Am heutigen Tag waren Autofahrer in Deutschland mit merklichen Verkehrsbehinderungen konfrontiert. Verantwortlich für diese Störungen sind die von der Gewerkschaft Verdi initiierten Warnstreiks im öffentlichen Dienst, die sich sowohl auf die Mitarbeiter der Autobahn GmbH als auch auf die der Landesstraßenbauverwaltungen erstrecken. Der Kern dieser Arbeitsniederlegungen liegt in den schleppend verlaufenden Tarifverhandlungen, bei denen Verdi eine Gehaltssteigerung von sieben Prozent pro Monat, mindestens jedoch 300 Euro, fordert. Darüber hinaus soll die Vergütung für Nachwuchskräfte attraktiver gestaltet werden, um somit das Interesse an diesen Positionen zu steigern.
Von den Warnstreiks waren besonders zentrale Verkehrsverbindungen betroffen. Ein prominentes Beispiel stellt der Hamburger Elbtunnel dar, der lediglich eingeschränkt befahrbar war. Auch die Jann-Berghaus-Brücke in Leer musste für den Verkehr gesperrt werden. Reisende und Pendler in der Region Wesermarsch sahen sich durch eine vollständige Schließung des Wesertunnels beeinträchtigt und mussten Umleitungen über alternative Querungen in Kauf nehmen. Als Reaktion hat die Weserfähre Bremerhaven-Nordenham ihren Pendelbetrieb verstärkt, warnte jedoch die Fahrgäste vor potenziellen Wartezeiten.

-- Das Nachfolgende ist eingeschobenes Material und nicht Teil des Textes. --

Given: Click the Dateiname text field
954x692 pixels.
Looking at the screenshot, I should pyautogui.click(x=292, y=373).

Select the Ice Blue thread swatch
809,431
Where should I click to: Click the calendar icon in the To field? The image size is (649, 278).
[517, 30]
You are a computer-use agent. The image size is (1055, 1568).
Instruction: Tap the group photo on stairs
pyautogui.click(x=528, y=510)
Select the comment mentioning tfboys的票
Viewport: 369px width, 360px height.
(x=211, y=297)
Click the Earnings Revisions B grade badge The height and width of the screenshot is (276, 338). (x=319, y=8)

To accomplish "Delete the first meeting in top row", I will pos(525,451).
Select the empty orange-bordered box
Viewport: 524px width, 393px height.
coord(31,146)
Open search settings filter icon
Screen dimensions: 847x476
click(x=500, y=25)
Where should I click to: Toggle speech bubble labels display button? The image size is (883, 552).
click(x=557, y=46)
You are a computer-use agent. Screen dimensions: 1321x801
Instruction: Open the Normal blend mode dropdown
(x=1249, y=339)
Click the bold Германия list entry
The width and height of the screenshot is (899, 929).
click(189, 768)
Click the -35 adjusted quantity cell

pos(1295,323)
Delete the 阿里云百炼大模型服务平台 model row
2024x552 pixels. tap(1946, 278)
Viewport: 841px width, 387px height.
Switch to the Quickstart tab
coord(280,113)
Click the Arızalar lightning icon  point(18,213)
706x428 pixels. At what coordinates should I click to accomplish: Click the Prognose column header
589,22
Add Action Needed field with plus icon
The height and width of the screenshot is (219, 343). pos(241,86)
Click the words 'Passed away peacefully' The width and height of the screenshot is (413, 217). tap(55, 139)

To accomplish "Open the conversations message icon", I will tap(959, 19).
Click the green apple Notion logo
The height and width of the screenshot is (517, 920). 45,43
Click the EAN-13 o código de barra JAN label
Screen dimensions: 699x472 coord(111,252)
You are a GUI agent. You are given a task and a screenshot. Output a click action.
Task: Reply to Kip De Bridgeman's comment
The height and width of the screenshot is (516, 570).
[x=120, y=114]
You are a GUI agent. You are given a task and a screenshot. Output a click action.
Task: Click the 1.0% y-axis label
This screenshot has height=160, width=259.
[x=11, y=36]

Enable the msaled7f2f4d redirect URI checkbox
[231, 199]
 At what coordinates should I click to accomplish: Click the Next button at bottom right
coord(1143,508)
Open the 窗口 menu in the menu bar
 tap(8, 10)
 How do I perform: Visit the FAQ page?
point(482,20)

Kritische Stimmen kamen von der Oldenburgischen Industrie- und Handelskammer (IHK), die die ganztägige Schließung des Wesertunnels bemängelte. Die IHK hob hervor, dass solche Maßnahmen das Potenzial haben, den Verkehrsfluss und die Lieferketten erheblich zu stören, was insbesondere in der aktuellen ökonomischen Situation ein ungünstiges Signal sei.
Trotz der Streiks bleibt der Winterdienst, wenn auch mit möglichen Verzögerungen, weiterhin einsatzbereit. Die Planungen von Verdi umfassen weitere Streikaktionen an mehr als 18 Standorten, wobei die Städte Hannover, Kiel und Hamburg besonders im Fokus stehen. In Hannover wird es zudem eine begleitende Kundgebung geben, die den Druck auf die Arbeitgeberseite erhöhen soll.
Andreas Dressel (SPD), Hamburgs Finanzsenator und Verhandlungsführer der Länder, äußerte sich zu den Lohnforderungen von Verdi als nicht umsetzbar, bekundete jedoch einen leichten Optimismus hinsichtlich einer möglichen Einigung im Februar. Verdi stellte in Reaktion darauf klar, dass die Forderungen unerlässlich seien, um die Arbeitsbedingungen zu verbessern und die Attraktivität der Arbeitsplätze zu stärken, was entscheidend für die Gewinnung neuer Mitarbeiter sei.